Hoy, siglo XXl, los descendientes de estos hermanos ancestrales, con el correr del tiempo han sido acorralados en su hábitat selvático y para su desgracia les alcanzó la pobreza. Tremendo infortunio que también soporta una gran cantidad de argentinos, ante la indiferencia de los sabios ecónomos que ocuparon y ocupan el Ministerio de Economía de la Nación.
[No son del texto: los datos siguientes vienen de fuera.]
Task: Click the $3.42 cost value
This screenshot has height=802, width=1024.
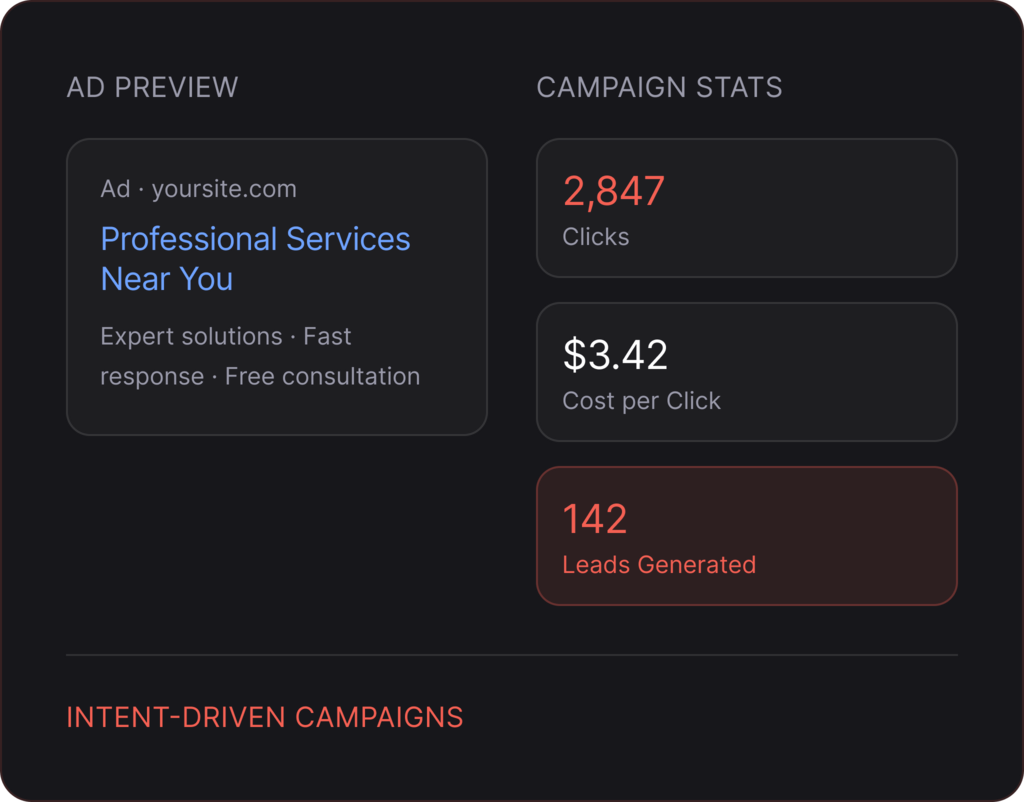Action: click(615, 355)
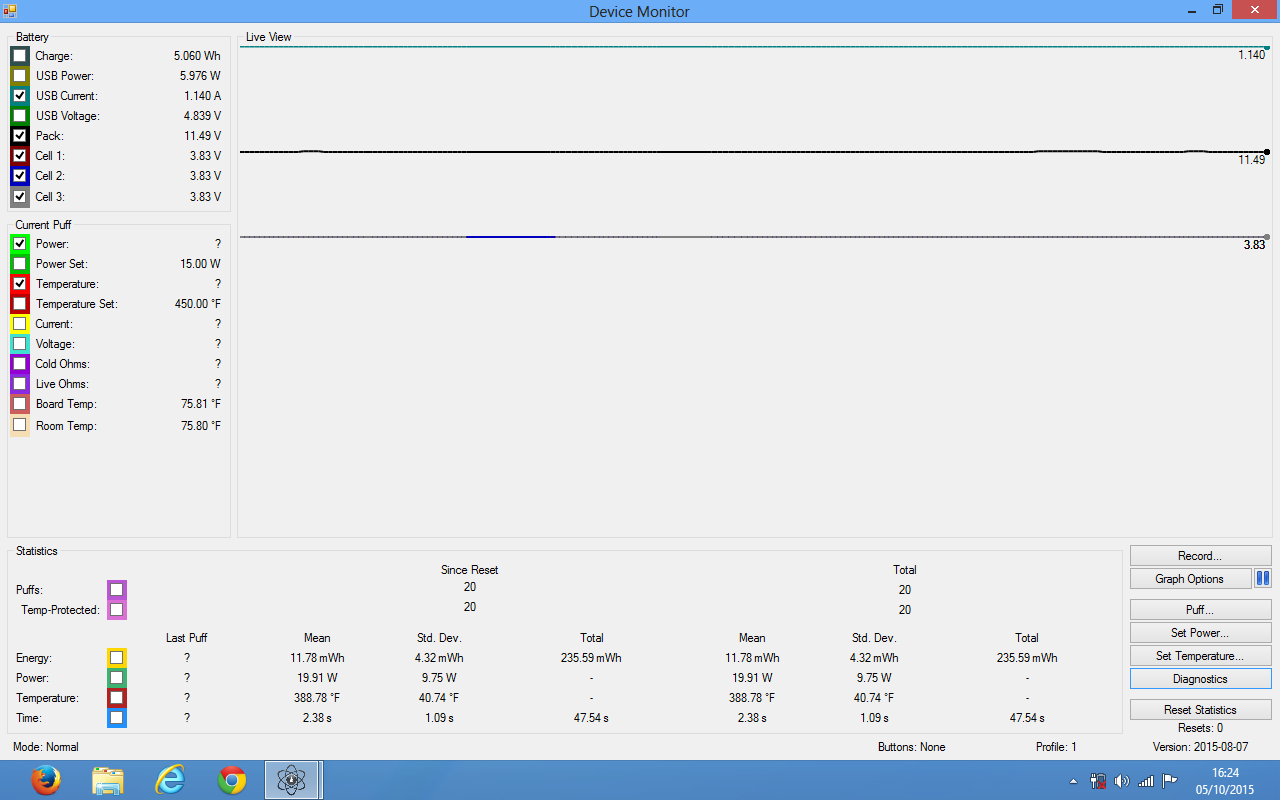The width and height of the screenshot is (1280, 800).
Task: Uncheck the USB Current checkbox
Action: pos(19,96)

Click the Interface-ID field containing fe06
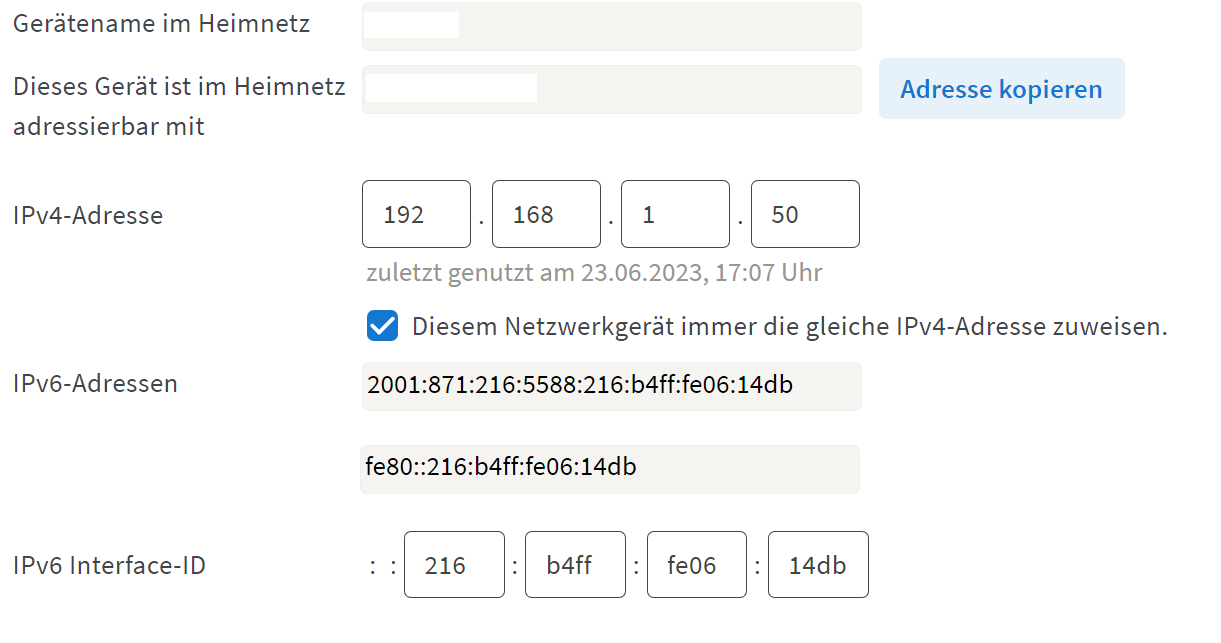point(697,565)
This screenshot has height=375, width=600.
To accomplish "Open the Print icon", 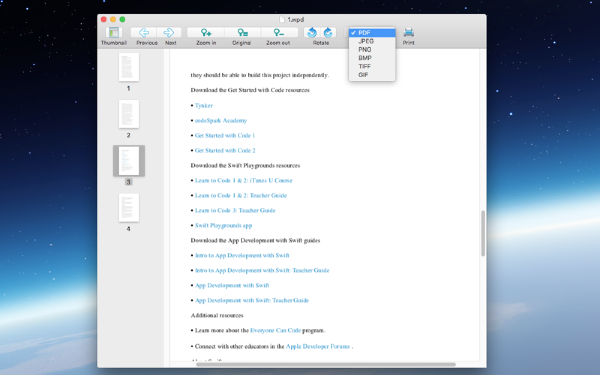I will [x=409, y=33].
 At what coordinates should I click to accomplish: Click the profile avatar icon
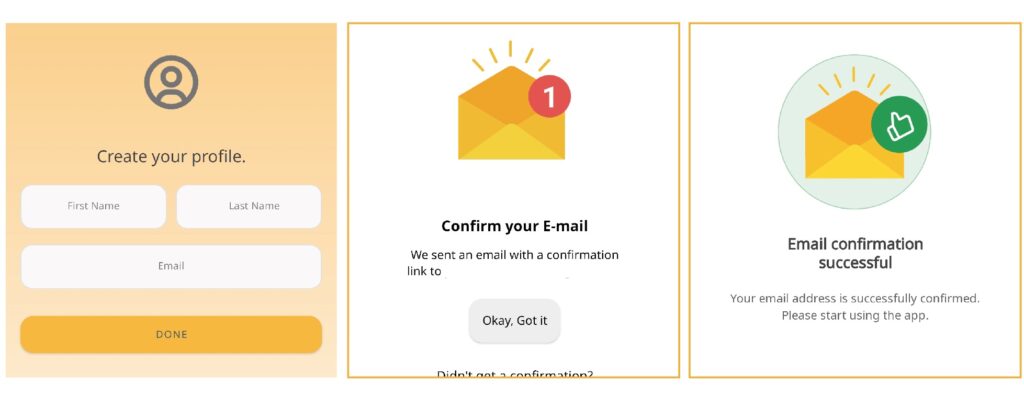point(171,82)
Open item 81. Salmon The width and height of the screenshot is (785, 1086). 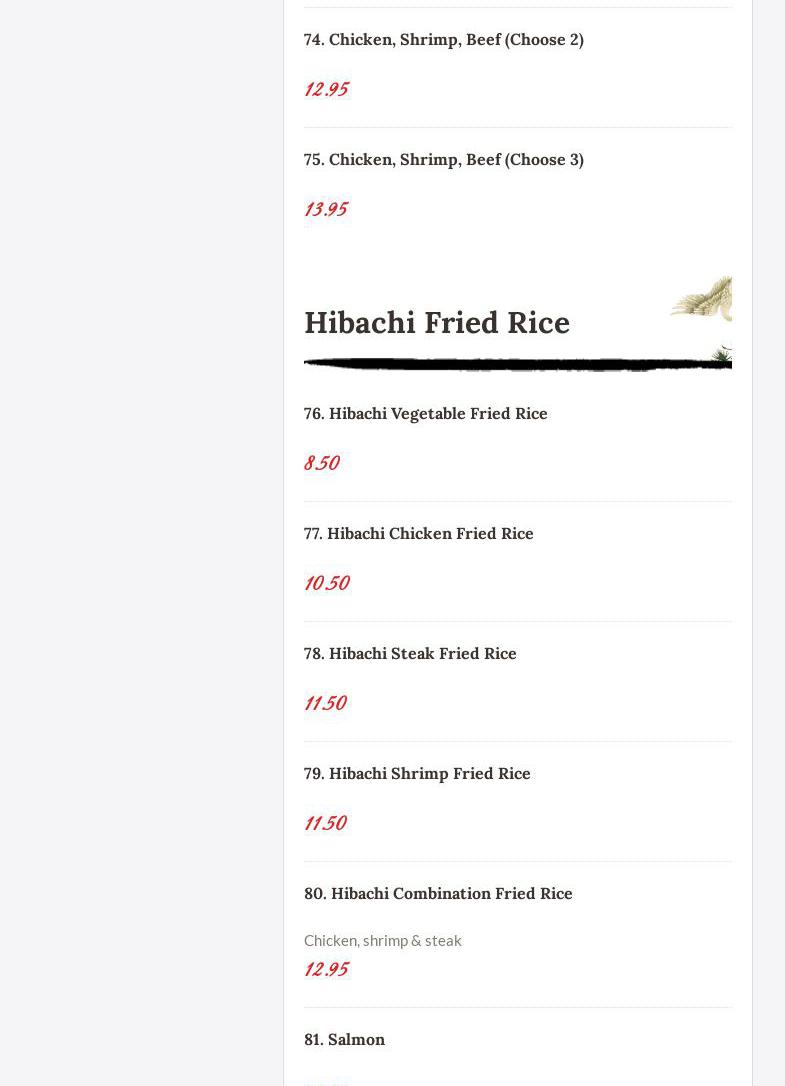(x=344, y=1040)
Da pena ver deambular como zombis a varones, mujeres, algunas llevando críos en brazos y a niños de la etnia guaraní, por las plazas y avenidas de los pueblos, como igualmente deambulan los marginados sociales que cayeron en la desgracia, incluidos los jubilados, de ser pobres de toda pobreza, en el país de las vacas y los cereales.

Ellos eran los peregrinos esperados

desde hacía muchas lunas brillantes

por los hermanos de la aldea.

De aquel arribo sabían

por el relato de sus antepasados

quienes apesadumbrados decían

que en diversos lugares del suelo natal,

atracaron hombres de piel blanca

que en cualquier momento llegarían.

 

Sombríos los Chamanes murmuraban

que bajaron de enormes canoas

vistiendo ropajes raros y akäo en la cabeza,

que los protegían de las flechas y de las chuzas.

También referían que en vívida simbiosis

montaban bestias de cuatro patas

sin entender quién dominaba a quién,

o si se trataba de un solo ser siniestro

que doblegaban a quienes se oponían.

 

Por suerte, y merced a las plegarias

que elevamos a Ñandeyara nuestro Dios,

entraron a nuestras expectantes vidas

hombres de toga con una cruz en el pecho y

la Santa Biblia bajo el brazo.

Seres que nos trataron fraternalmente

cimentados en la ética y moral cristiana,

a diferencia de otros pueblos del guarán

que indiferentes a sus ritos y su cultura

los sometieron cruelmente con la espada.

 

Y con la espada de la alevosa soldadesca,

o con la cruz de los píos sacerdotes,

los hombres blancos imperios conquistaron

y crearon aldeas y ciudades.

¿No ven acaso los treinta pueblos misioneros

erigidos con la voluntad de las termitas

entre el verde follaje de la magna selva?

¡He ahí donde exhiben con sublime orgullo!

El pendón de la justicia y libertad.

La caridad, el amor fraterno y lealtad.